If you’ve been wondering why your freight rates and surcharges keep rising every time tensions flare up, here are 11 reasons that explain what’s really driving those increases.

1. Why are freight rates suddenly increasing during geopolitical tensions?

Freight rates spike because multiple cost pressures hit at once—fuel, insurance, capacity, and demand. During recent conflicts, spot rates on major trade lanes have surged 200–400% within weeks.

This isn’t driven by one factor—it’s a chain reaction. As risks increase, every part of the shipping process becomes more expensive, and those costs are passed directly to shippers.


2. Why are shipping routes getting longer and delayed?

Conflict zones force carriers to reroute vessels to safer paths. For example, avoiding the Red Sea or Middle East routes often means sailing via the Cape of Good Hope.

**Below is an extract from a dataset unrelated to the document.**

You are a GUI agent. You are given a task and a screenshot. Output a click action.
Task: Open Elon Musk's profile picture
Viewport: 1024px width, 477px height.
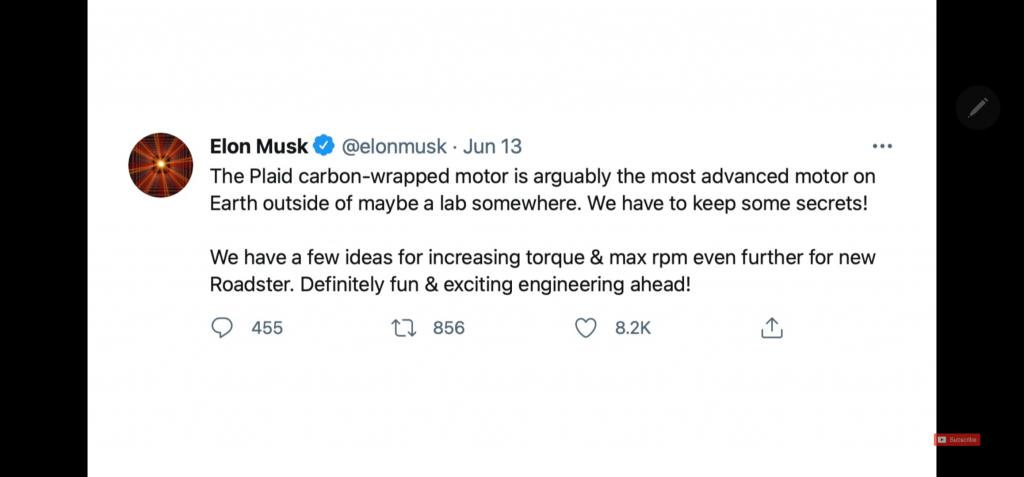(x=161, y=165)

This adds 10–14 days to transit time. With ships consuming 80–150 tons of fuel per day, longer routes significantly increase both cost and delivery timelines.


3. Why are fuel surcharges (BAF) increasing so quickly?

Geopolitical tensions directly impact oil supply. Nearly 20% of global oil (≈20 million barrels/day) flows through the Strait of Hormuz.

When risks rise, oil prices spike—leading to higher bunker fuel costs. Carriers respond by increasing BAF charges by $500–$800 per TEU, sometimes doubling within weeks.


4. Why are war risk and insurance charges being added?

Shipping through or near conflict zones significantly increases risk for vessels and cargo. Insurers respond by raising war-risk premiums.

These premiums can jump 300–500%, and carriers pass them on as war risk surcharges—especially for routes near high-tension regions.


5. Why is it harder to secure container space right now?

Carriers reduce or suspend operations in high-risk areas, cutting available capacity.

According to Clarksons Research, vessel availability can drop by 15–25% during major disruptions. With less space and steady demand, booking becomes difficult and more expensive.


6. Why are container prices increasing even before shipment?

In volatile conditions, pricing becomes dynamic rather than fixed. Rates are frequently adjusted based on fuel costs, route changes, and risk levels.

In recent scenarios, freight costs have risen up to 40% even before cargo moves—making early quotes unreliable and subject to change.


7. Why are new emergency or conflict surcharges being added?

Carriers introduce surcharges like Emergency Bunker Surcharge (EBS) when sudden disruptions occur.

For example, during recent escalations, shipping rates increased 10–15% within weeks, alongside new surcharges to cover fuel volatility and rerouting costs. These charges can appear with little notice.


8. Why is there a shortage of containers during global conflicts?

Longer transit times mean containers stay in circulation longer and don’t return to origin ports quickly.

This reduces availability—sometimes by up to 50% in key export hubs—while repositioning costs can exceed $1,000 per container, pushing prices even higher.


9. Why are ports becoming more congested and expensive?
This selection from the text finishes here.